CLIGEN uses a first-order, two-state Markov Chain and skewed normal distribution, to generate precipitation occurrence and amount, respectively (Chen and Brissette 2014b). A normal distribution is used to generate Tmax and Tmin. Parameters in CLIGEN are computed at the monthly scale. The standard deviation (SD) of Tmax and Tmin is reproduced based on two random numbers, the second one of which for one day is considered as the first random number for the next day. Tmax and Tmin depend on each other (Nicks and Gander 1994; Chen and Brissette 2014a). LARSWG uses a semi-empirical distribution to simulate precipitation amounts and lengths of alternating wet and dry spells. A normal distribution is used to generate Tmax and Tmin.
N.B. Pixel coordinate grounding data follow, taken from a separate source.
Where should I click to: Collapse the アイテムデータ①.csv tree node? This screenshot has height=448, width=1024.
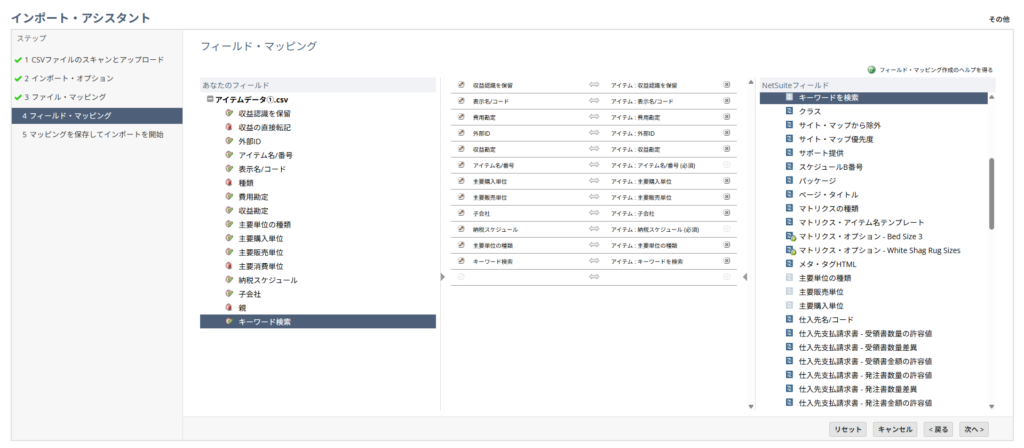tap(210, 100)
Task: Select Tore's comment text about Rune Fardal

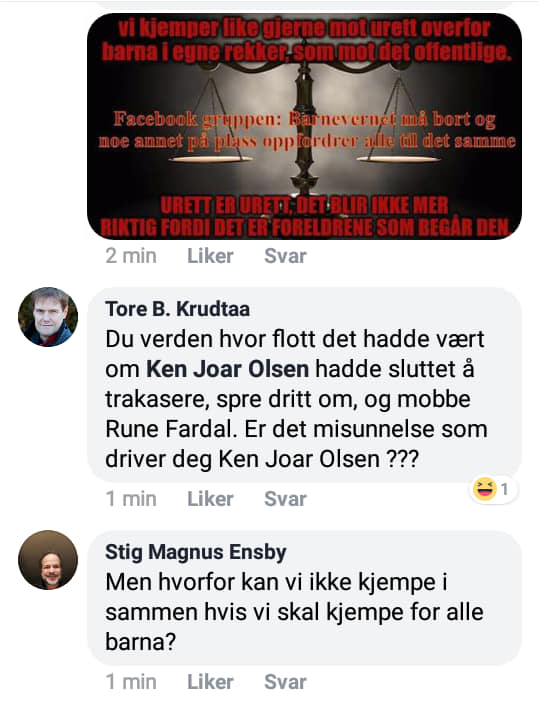Action: (296, 399)
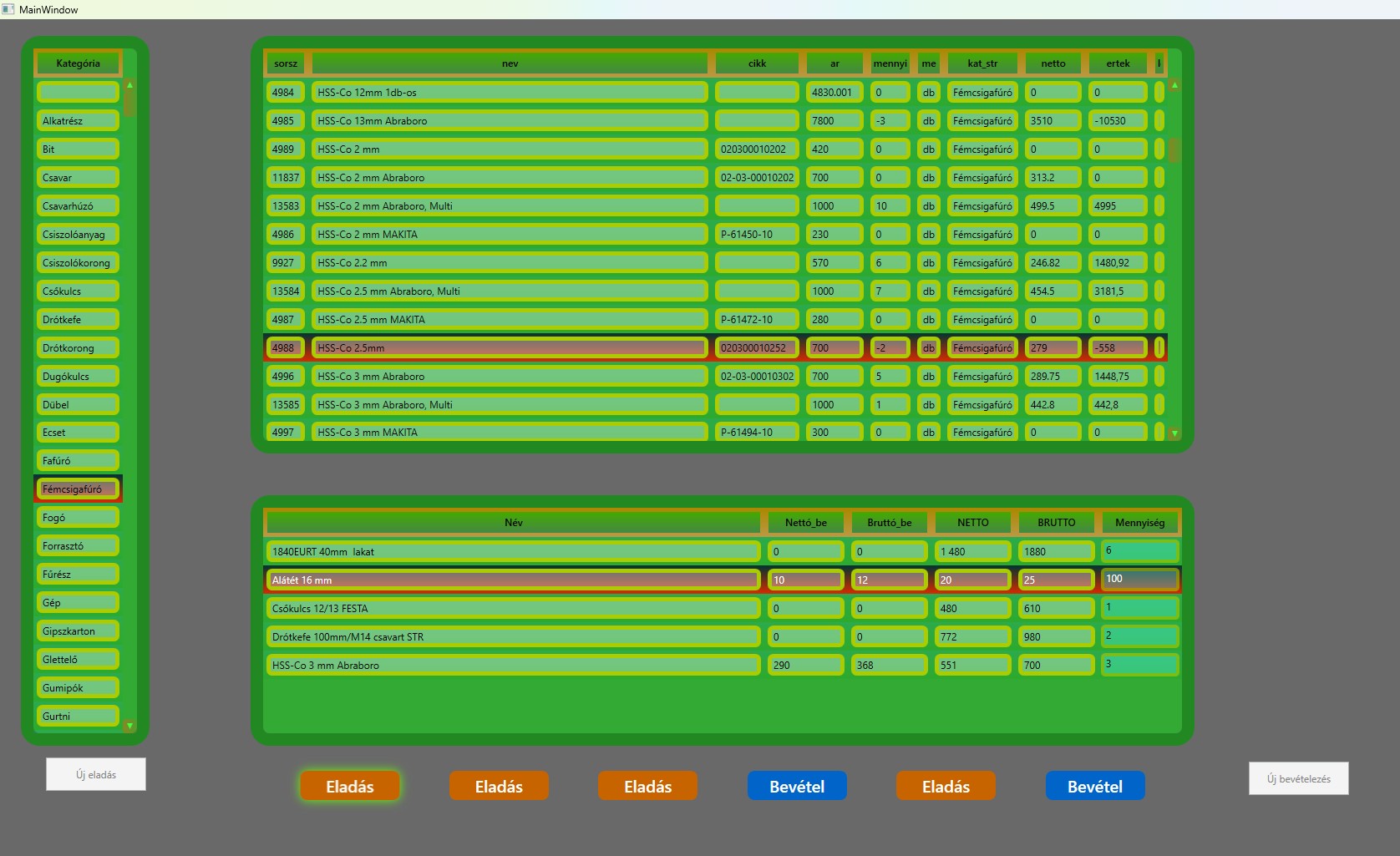
Task: Click product table scroll-down arrow
Action: pos(1174,433)
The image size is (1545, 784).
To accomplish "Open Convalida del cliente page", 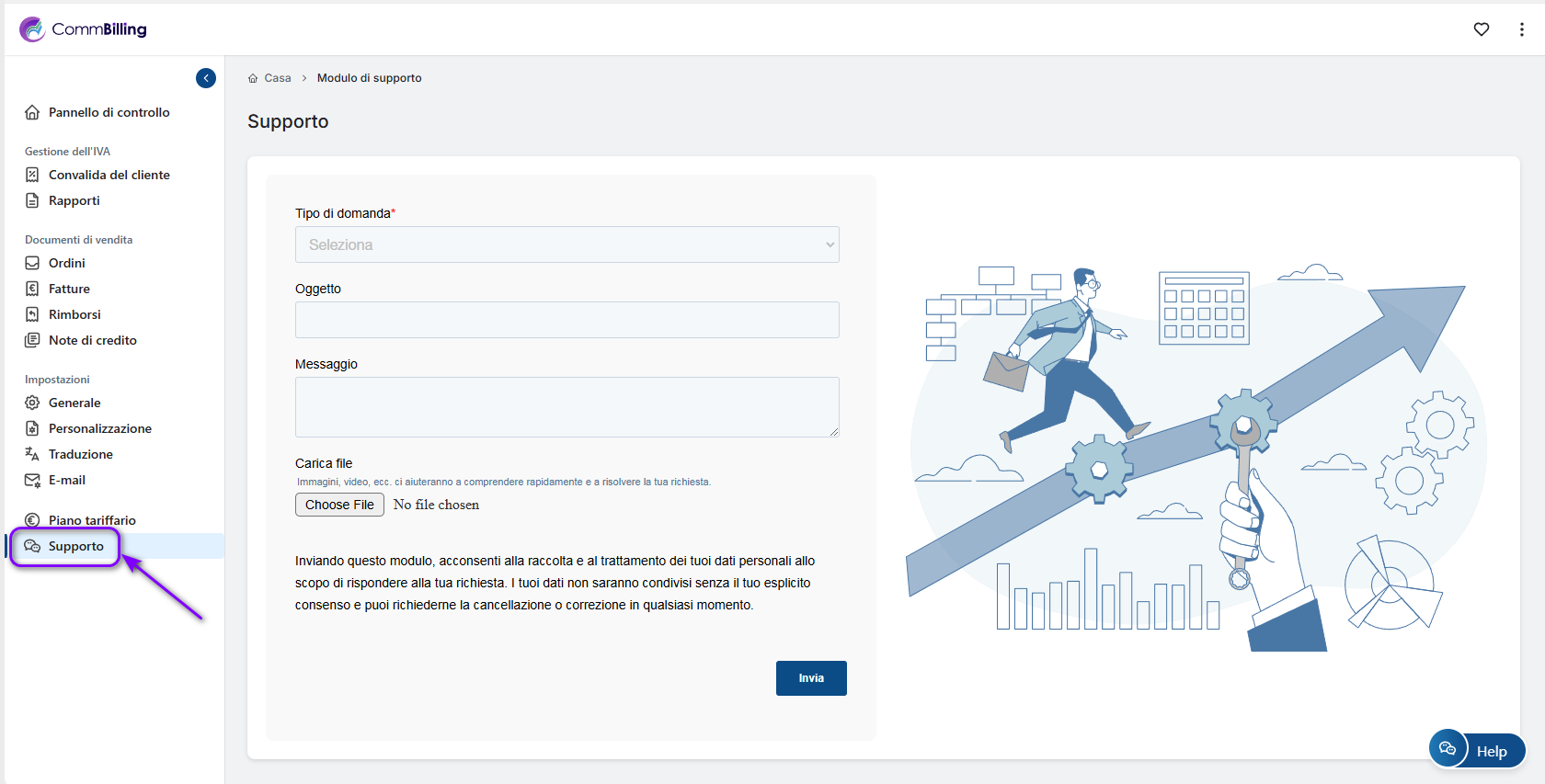I will pos(109,175).
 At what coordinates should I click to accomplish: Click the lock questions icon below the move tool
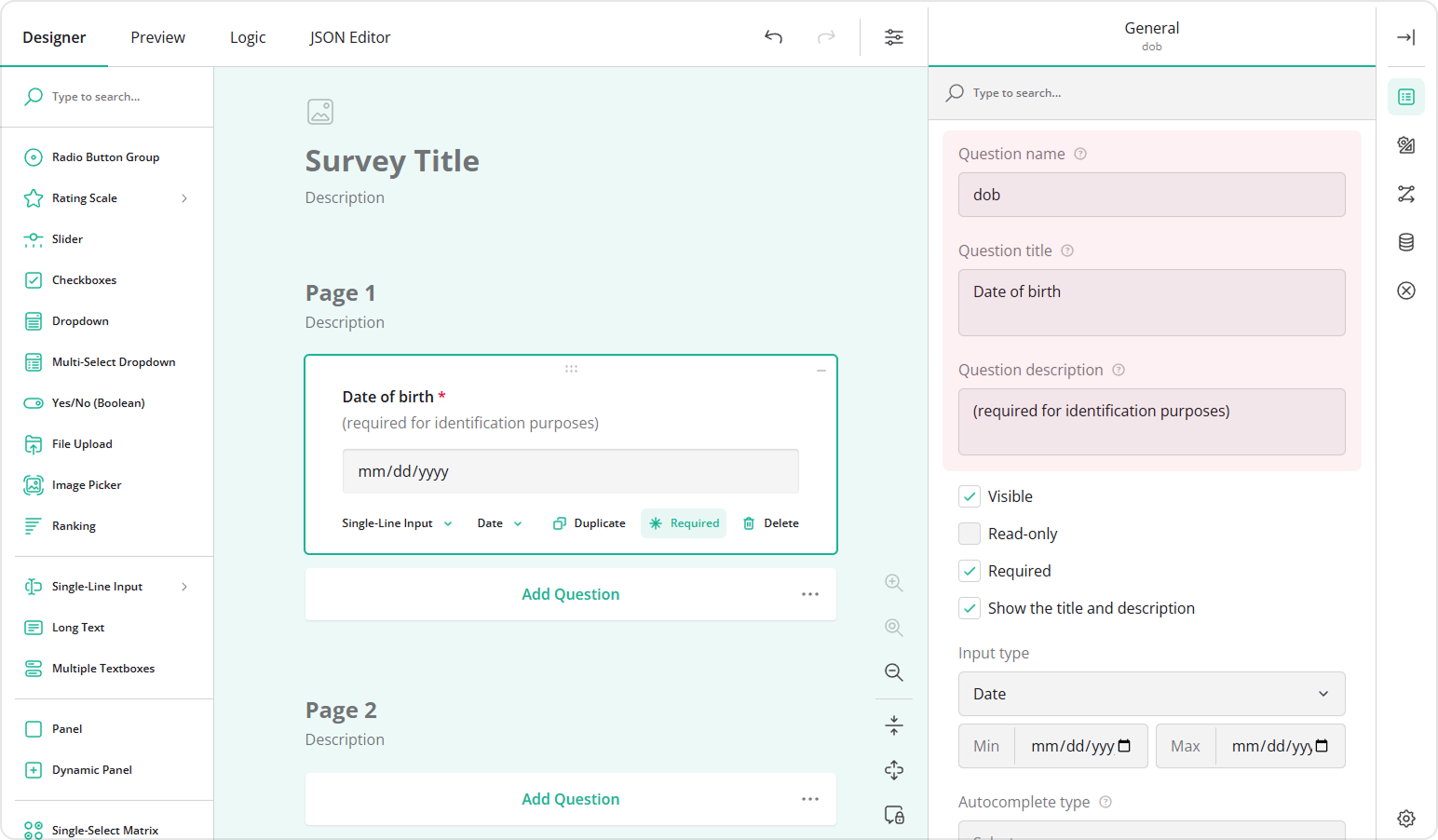click(x=893, y=815)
A new residual series is generated based on the residuals of observed data using a first-order linear autoregressive model (Chen et al. 2014). A finite Fourier series is used to represent the seasonal cycles for the mean and SD of Tmax and Tmin which are conditioned on precipitation status, but they are not conditioned on each other (Chen and Brissette 2014a). Parameters in LARSWG are computed at the monthly scale (Semenov and Barrow 1997; Semenov et al. 1998). For WeaGETS, first-, second-, and third-order Markov chain-based models are incorporated to determine precipitation occurrence. Gamma, exponential, mixed exponential, and skewed normal distributions are included to calculate precipitation depths (Chen et al. 2011, 2012a; Chen and Brissette 2014a). Users are allowed to choose options for their specific needs (Chen et al. 2011). Parameters in WeaGETS are computed at the bi-weekly scale.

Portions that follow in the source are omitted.